• [ASSIGNED TASK] In the data below, find the line with "Task: Disable the Popup checkbox" and the line with "Select the highlighted blue Boury category", then restate both and every line between them exactly, minus the pictures.

··· INFORMATION GIVEN

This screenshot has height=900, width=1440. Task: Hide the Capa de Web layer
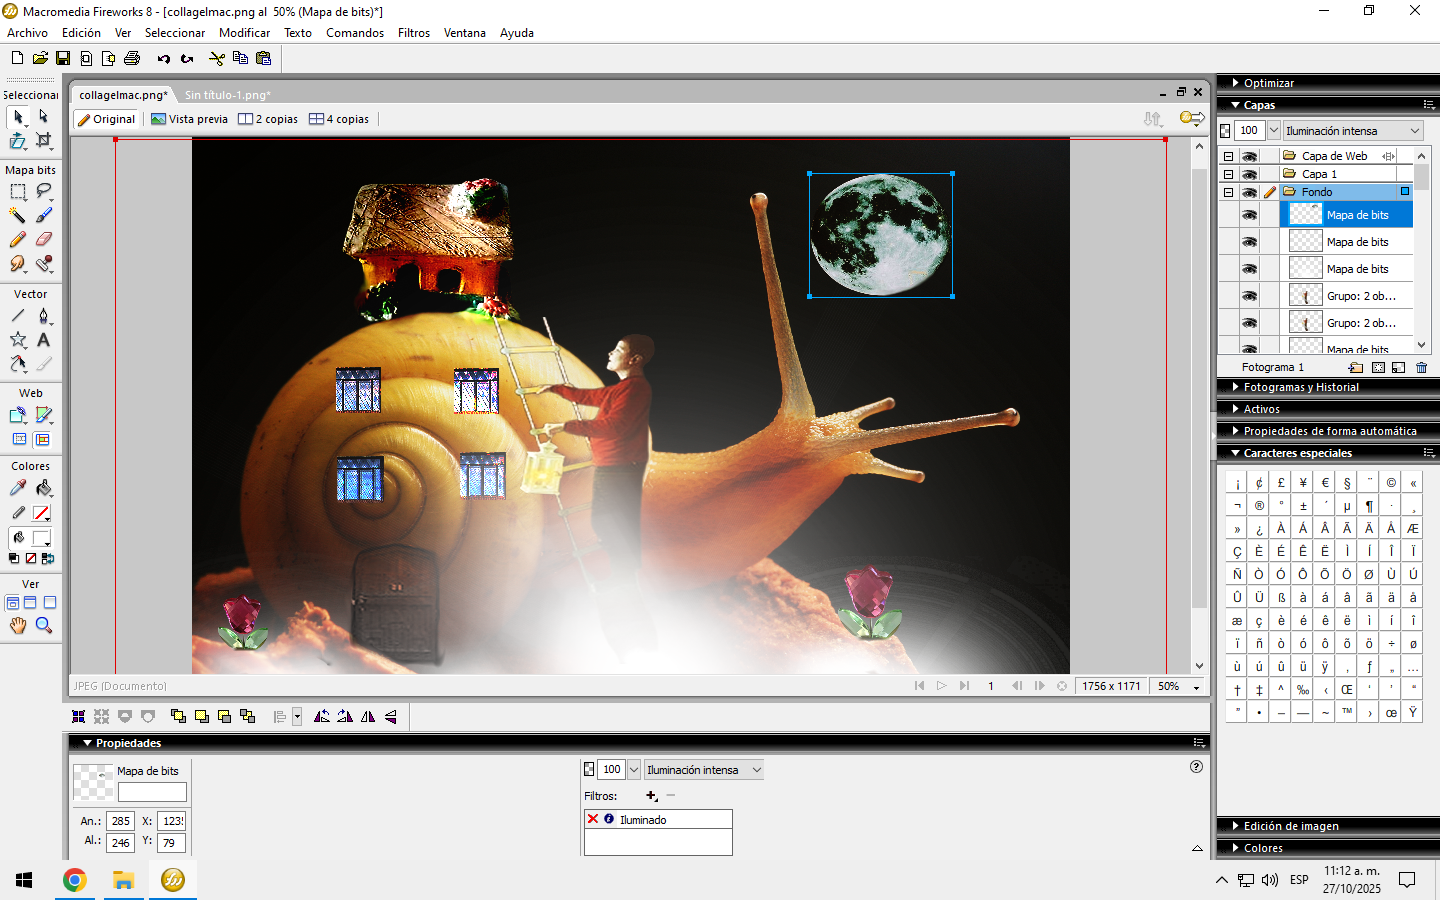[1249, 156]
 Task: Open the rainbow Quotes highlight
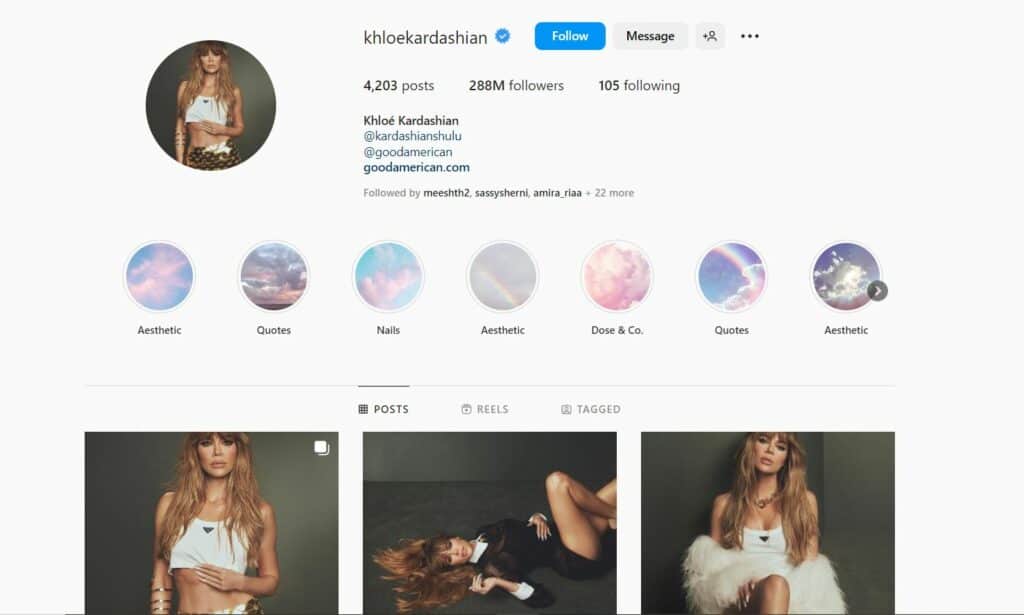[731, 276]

······
··· INFORMATION GIVEN

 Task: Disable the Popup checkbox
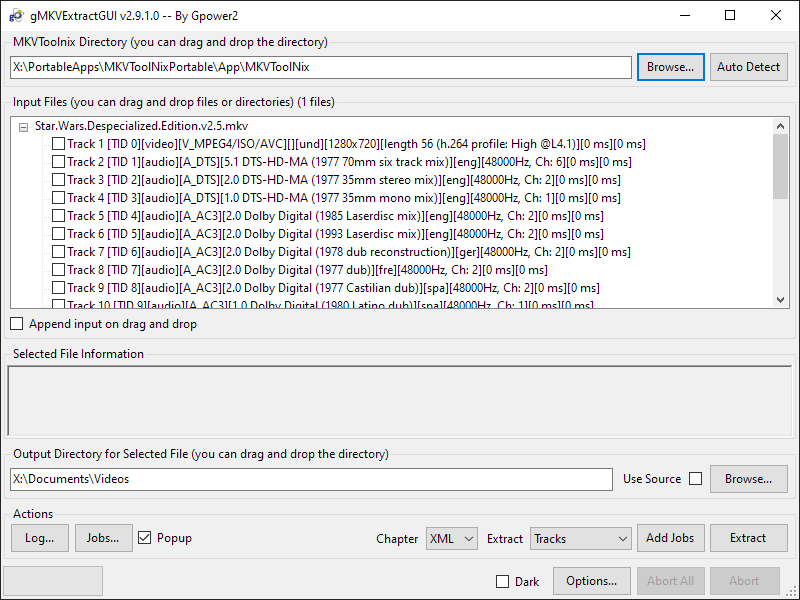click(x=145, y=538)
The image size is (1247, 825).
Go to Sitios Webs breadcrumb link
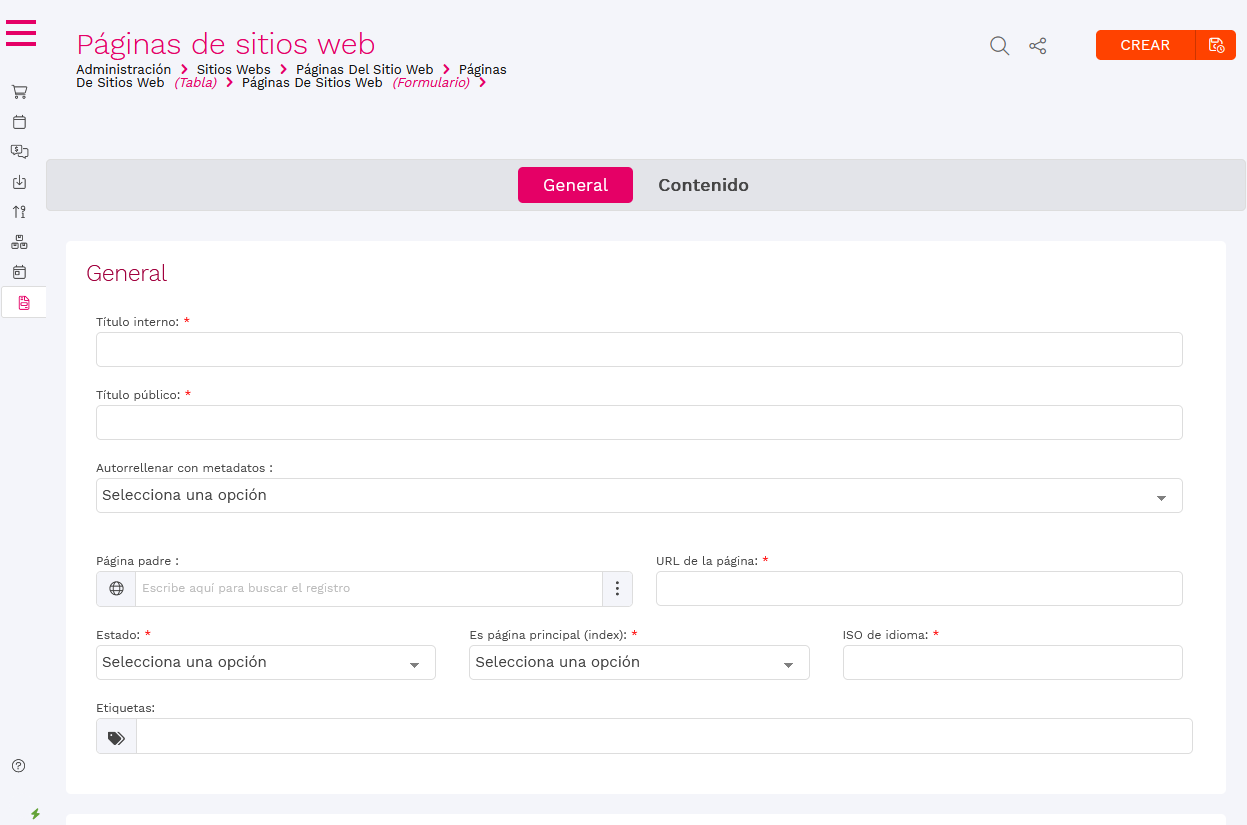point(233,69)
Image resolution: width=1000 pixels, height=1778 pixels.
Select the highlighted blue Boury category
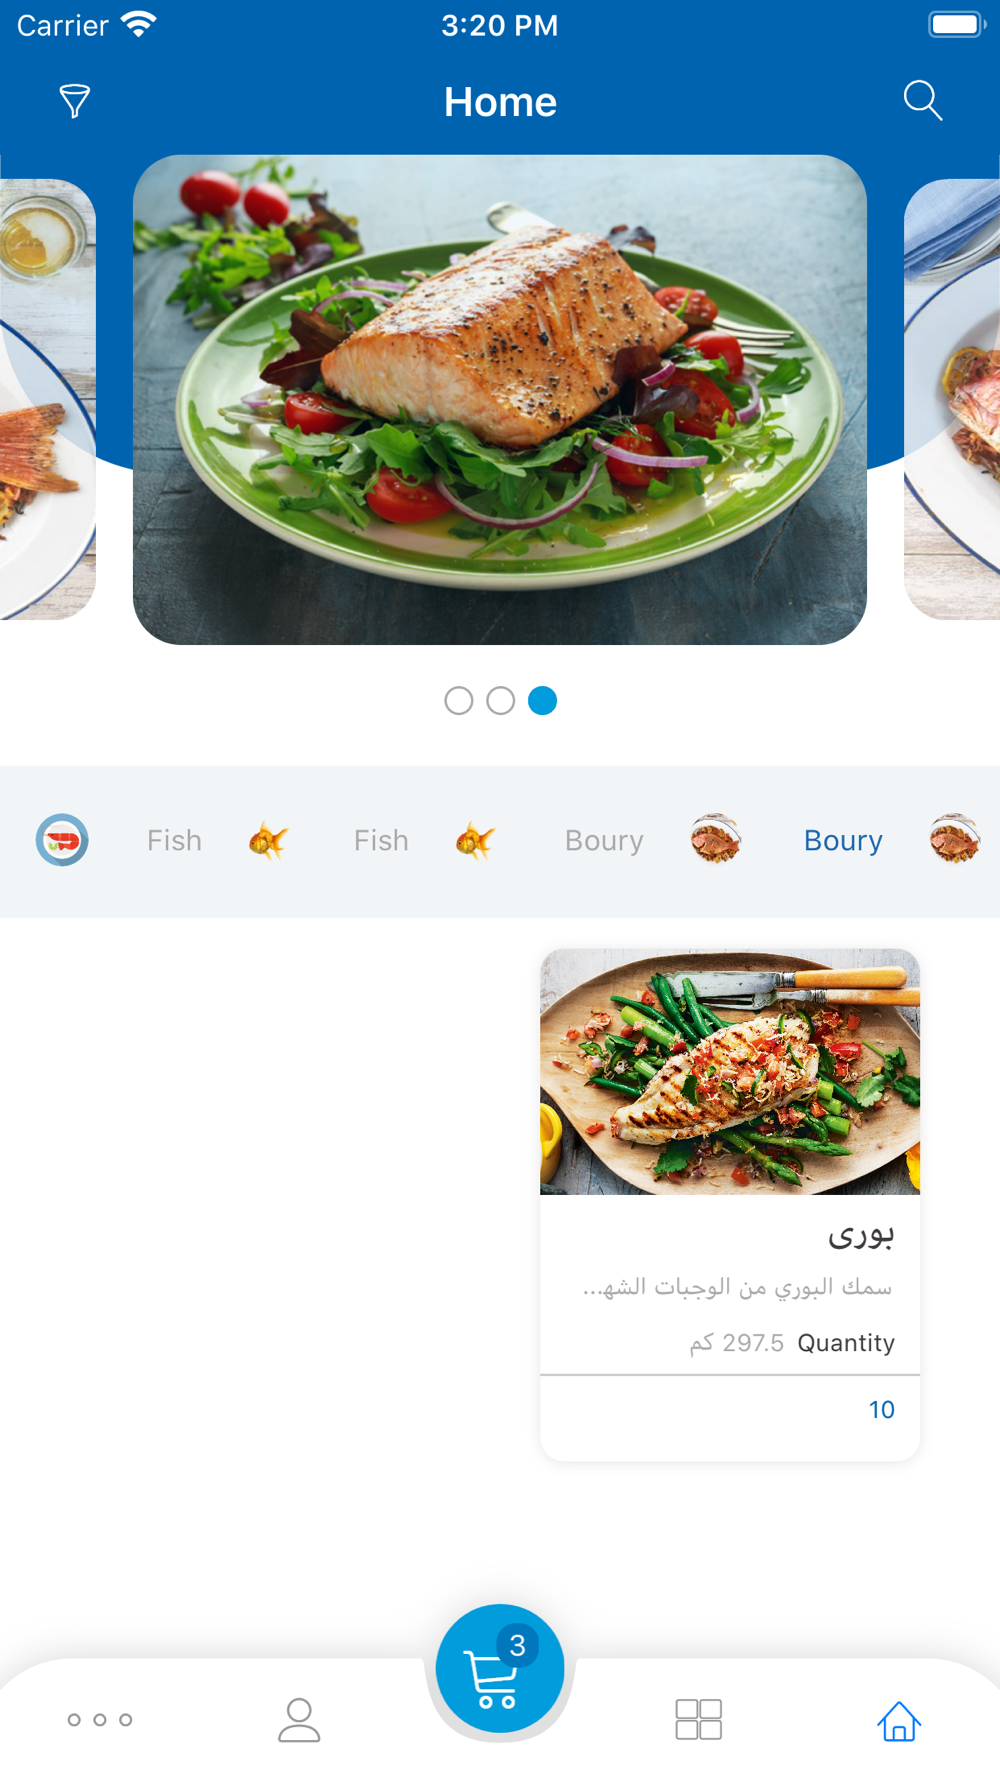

······
··· INFORMATION GIVEN

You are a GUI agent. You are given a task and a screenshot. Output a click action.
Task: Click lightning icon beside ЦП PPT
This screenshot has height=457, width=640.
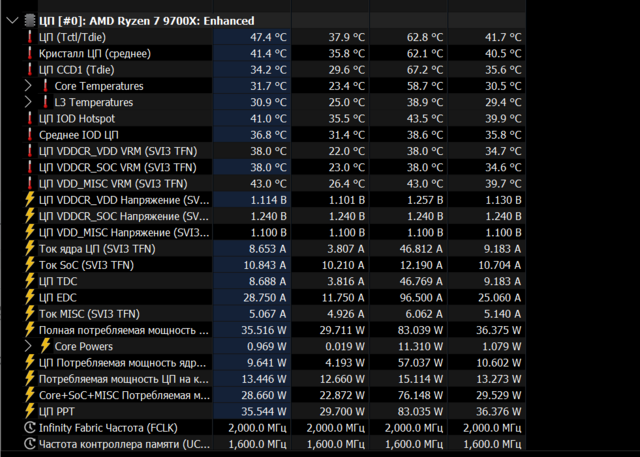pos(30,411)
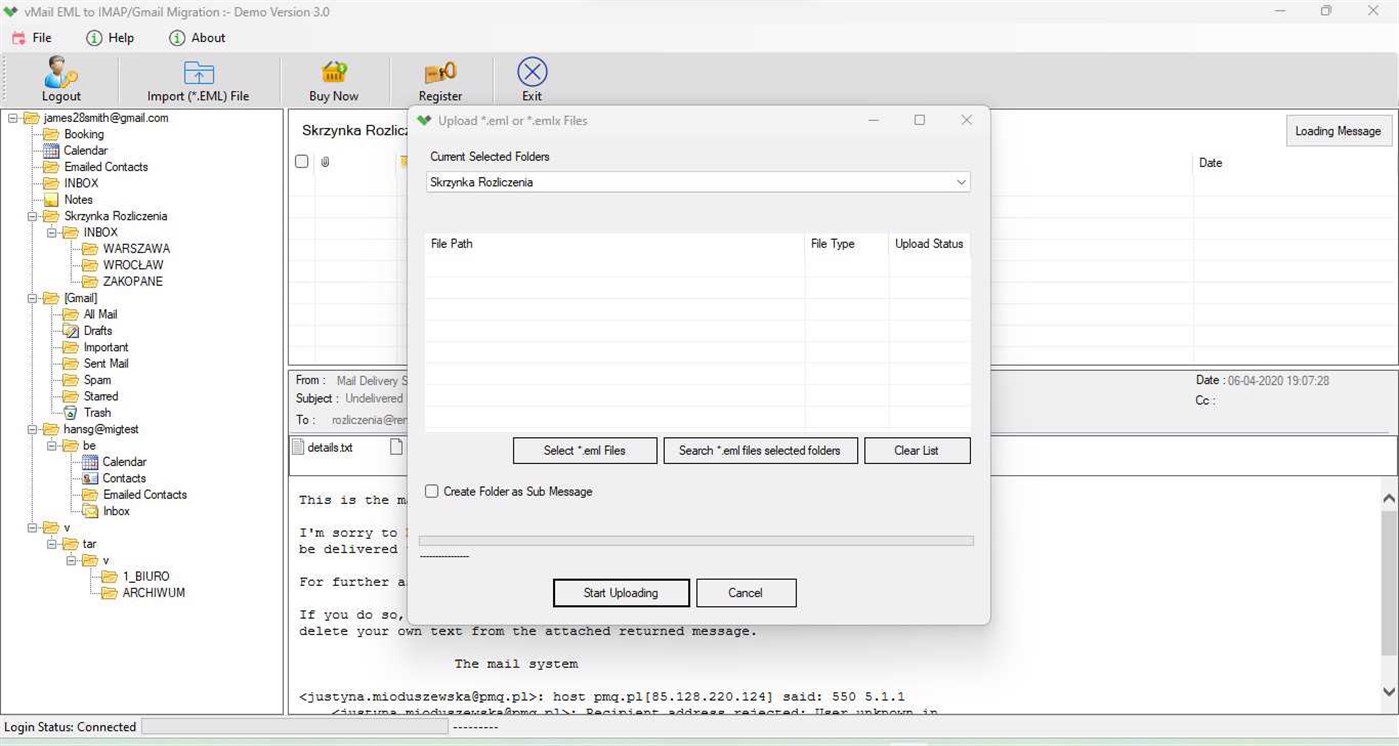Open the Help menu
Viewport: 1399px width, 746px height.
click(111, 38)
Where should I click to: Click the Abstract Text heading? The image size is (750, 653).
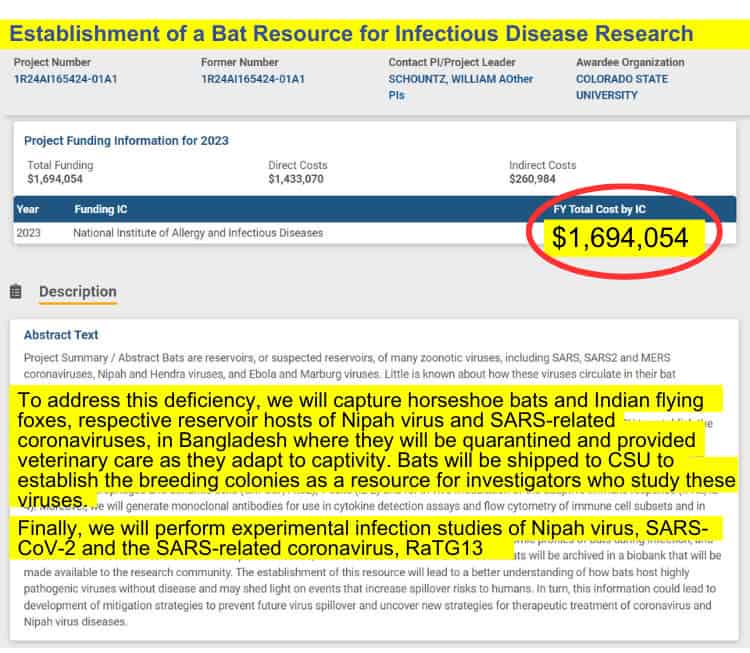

······

• [ANSWER AREA]
 Task: Disable the Popup checkbox
click(x=145, y=538)
The image size is (1247, 825).
Go to Sitios Webs breadcrumb link
point(233,69)
Image resolution: width=1000 pixels, height=1778 pixels.
Select the highlighted blue Boury category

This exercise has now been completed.